Where a line in the listing contains the string "will", copy that line out.

────────

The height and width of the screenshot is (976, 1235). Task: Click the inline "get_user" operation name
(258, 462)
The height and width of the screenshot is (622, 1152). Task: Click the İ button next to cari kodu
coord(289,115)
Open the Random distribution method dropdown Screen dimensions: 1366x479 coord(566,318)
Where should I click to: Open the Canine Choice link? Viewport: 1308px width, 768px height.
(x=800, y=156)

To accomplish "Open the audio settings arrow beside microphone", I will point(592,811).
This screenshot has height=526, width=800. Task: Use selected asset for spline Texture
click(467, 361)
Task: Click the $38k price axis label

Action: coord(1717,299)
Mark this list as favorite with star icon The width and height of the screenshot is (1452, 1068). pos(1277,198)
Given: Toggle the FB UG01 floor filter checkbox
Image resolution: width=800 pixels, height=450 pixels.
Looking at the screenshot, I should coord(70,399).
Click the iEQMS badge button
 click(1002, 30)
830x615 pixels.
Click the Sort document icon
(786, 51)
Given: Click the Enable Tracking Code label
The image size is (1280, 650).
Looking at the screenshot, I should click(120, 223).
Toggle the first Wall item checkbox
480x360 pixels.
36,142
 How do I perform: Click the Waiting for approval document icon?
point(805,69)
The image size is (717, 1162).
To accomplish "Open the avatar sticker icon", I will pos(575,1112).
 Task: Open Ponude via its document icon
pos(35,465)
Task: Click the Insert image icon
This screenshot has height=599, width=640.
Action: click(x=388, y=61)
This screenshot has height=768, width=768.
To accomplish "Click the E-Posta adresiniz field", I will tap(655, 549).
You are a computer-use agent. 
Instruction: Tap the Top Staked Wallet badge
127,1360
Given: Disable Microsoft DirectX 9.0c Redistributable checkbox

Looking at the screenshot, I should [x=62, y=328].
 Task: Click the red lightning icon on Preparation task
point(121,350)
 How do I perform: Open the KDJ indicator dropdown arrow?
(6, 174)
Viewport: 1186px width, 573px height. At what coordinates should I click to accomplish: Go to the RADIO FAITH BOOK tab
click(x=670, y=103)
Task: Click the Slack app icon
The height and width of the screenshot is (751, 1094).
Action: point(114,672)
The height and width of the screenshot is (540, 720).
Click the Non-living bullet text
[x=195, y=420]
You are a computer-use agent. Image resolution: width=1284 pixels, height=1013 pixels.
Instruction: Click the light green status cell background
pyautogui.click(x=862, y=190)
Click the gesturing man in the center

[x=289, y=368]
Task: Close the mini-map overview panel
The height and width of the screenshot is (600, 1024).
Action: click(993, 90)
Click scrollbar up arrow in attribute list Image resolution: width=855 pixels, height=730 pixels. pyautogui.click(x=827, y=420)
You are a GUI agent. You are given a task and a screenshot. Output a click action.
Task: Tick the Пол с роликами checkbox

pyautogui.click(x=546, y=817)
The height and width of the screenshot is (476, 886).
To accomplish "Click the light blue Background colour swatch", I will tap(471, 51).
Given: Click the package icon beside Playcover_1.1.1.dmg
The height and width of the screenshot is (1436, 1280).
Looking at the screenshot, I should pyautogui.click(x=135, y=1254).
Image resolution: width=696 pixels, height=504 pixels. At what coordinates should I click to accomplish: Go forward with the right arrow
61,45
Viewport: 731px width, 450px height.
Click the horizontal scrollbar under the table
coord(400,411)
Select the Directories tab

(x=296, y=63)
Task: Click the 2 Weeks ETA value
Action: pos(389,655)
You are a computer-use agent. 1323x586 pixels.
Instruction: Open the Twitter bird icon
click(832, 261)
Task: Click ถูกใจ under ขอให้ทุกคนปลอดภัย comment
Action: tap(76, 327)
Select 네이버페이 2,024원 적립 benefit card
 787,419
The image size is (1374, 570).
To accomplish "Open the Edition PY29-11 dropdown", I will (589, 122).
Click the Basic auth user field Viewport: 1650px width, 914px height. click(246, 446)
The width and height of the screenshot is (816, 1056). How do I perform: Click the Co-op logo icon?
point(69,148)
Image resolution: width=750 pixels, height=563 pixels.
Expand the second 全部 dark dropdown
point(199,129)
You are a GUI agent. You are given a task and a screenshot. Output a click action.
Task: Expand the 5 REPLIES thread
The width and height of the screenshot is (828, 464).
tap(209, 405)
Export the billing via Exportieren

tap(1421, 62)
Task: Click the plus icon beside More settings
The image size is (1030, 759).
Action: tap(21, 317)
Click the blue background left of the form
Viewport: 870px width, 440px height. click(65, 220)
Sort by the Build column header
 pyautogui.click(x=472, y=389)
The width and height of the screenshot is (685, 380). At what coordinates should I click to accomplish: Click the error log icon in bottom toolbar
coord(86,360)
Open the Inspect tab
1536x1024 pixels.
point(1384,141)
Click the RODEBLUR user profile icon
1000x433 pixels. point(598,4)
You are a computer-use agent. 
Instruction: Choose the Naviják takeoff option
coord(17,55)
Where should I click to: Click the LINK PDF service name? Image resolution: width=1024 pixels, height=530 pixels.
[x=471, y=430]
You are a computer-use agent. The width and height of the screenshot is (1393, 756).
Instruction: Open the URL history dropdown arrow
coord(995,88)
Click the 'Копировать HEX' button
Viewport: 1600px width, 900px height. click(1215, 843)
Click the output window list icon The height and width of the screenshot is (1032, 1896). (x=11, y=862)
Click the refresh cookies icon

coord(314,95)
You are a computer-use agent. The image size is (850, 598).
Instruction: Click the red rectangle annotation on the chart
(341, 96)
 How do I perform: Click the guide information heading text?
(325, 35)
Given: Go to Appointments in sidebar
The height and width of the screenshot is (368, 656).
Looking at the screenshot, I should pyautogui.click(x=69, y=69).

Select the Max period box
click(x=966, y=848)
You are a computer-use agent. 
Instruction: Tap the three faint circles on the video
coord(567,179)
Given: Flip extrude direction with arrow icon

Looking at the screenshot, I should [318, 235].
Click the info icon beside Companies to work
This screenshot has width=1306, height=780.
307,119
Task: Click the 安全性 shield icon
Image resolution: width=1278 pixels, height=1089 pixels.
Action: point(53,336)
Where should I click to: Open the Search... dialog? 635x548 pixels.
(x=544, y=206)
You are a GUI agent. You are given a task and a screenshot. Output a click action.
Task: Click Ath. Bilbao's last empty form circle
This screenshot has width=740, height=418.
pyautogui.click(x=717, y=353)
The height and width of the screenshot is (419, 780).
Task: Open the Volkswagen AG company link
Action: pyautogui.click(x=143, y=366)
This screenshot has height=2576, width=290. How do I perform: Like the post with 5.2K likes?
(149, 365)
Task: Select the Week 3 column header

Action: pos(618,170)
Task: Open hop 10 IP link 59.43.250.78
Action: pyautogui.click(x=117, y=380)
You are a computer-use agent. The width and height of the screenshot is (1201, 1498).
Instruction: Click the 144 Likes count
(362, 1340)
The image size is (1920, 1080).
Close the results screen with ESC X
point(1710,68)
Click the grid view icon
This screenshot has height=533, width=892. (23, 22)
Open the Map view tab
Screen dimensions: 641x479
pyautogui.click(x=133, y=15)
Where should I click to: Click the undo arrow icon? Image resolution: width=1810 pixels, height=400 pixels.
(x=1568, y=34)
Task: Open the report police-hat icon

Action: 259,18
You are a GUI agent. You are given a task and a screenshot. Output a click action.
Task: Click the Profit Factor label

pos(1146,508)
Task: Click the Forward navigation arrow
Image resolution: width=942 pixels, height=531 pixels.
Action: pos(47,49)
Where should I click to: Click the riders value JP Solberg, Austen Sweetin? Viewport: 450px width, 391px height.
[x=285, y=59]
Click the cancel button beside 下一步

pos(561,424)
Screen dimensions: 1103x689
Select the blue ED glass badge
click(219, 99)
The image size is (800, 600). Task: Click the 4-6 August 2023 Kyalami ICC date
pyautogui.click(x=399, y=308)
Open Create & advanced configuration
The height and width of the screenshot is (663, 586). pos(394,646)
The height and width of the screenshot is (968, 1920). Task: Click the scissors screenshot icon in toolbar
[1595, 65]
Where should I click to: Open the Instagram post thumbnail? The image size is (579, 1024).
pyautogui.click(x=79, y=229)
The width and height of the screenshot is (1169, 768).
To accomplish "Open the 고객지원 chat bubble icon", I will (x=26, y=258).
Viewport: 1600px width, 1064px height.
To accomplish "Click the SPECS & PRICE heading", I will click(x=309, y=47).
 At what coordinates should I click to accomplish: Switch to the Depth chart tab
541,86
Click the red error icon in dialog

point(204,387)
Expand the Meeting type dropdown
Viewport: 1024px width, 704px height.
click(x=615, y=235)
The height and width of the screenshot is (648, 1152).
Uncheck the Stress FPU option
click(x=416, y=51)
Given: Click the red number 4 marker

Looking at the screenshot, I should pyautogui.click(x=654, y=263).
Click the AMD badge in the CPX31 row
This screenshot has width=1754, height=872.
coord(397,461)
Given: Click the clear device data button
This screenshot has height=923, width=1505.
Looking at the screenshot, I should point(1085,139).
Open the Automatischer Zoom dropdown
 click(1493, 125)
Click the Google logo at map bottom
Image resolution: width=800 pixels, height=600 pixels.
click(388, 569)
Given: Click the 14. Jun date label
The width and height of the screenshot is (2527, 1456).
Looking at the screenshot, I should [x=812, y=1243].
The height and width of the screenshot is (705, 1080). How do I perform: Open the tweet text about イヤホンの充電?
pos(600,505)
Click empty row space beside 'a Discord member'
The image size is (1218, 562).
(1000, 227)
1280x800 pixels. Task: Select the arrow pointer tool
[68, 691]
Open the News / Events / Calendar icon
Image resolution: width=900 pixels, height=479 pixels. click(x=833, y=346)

────────

Solution to this task:
To accomplish "Open the audio settings arrow beside microphone", I will point(592,811).
To accomplish "Open the avatar sticker icon", I will pos(575,1112).
To accomplish "Click the E-Posta adresiniz field", I will tap(655, 549).
To accomplish "Click the light blue Background colour swatch", I will tap(471, 51).
To accomplish "Open the Edition PY29-11 dropdown", I will (589, 122).
To accomplish "Open the 고객지원 chat bubble icon", I will (x=26, y=258).
To accomplish "Click the SPECS & PRICE heading", I will click(x=309, y=47).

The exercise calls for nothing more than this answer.